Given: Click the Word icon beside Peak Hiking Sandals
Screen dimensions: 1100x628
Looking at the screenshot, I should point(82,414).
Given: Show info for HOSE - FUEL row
■ ■ ■ ■ ■ ■ ■
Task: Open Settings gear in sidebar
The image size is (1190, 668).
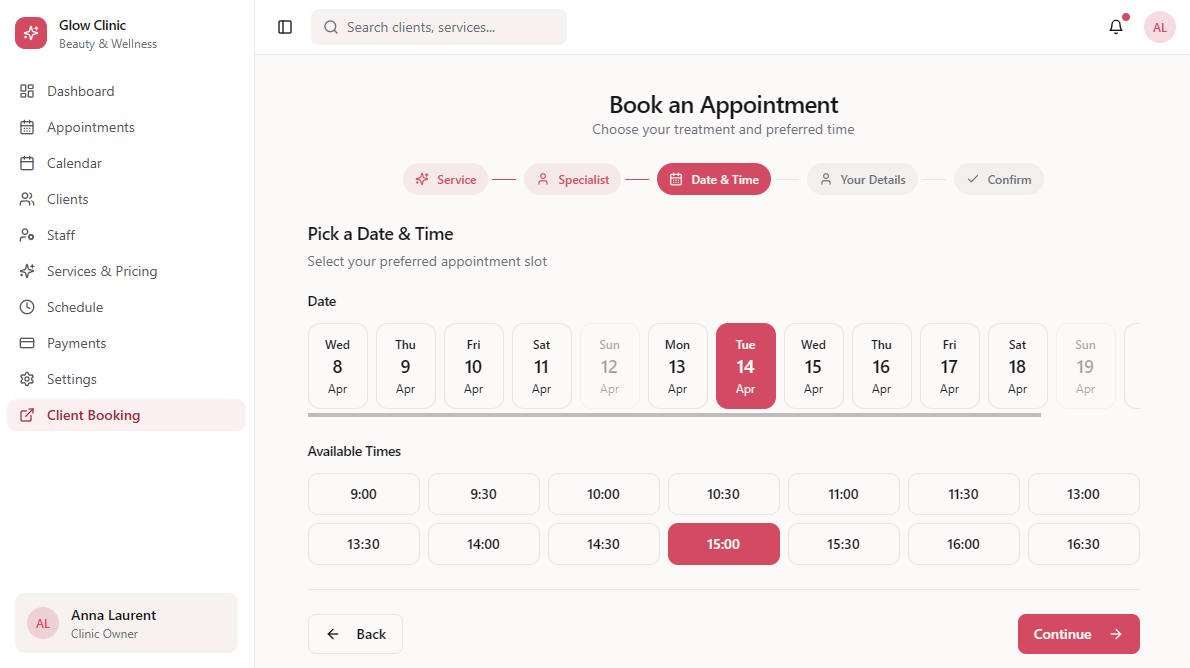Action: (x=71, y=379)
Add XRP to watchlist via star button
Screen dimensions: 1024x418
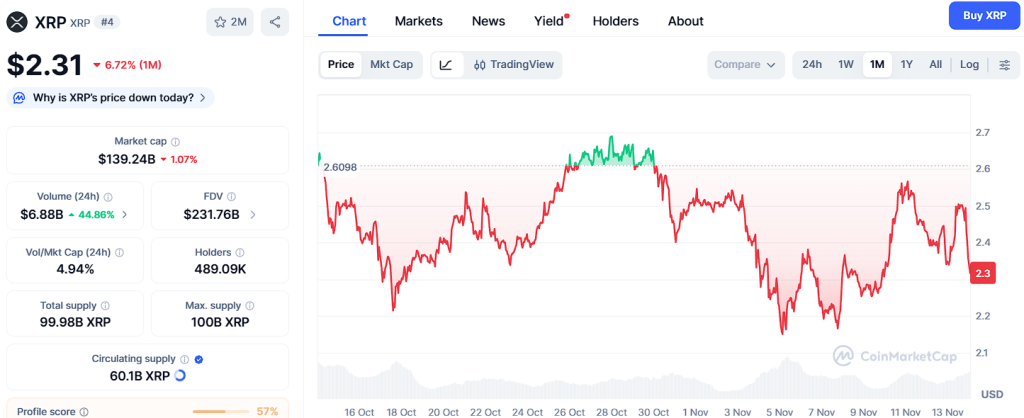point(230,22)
■ ■ ■ ■ ■ ■ ■
# TASK
What lines of the material contain "Given"? Show them.

# COMPLETED TASK
Given: Click the Word icon beside Peak Hiking Sandals
Given: Show info for HOSE - FUEL row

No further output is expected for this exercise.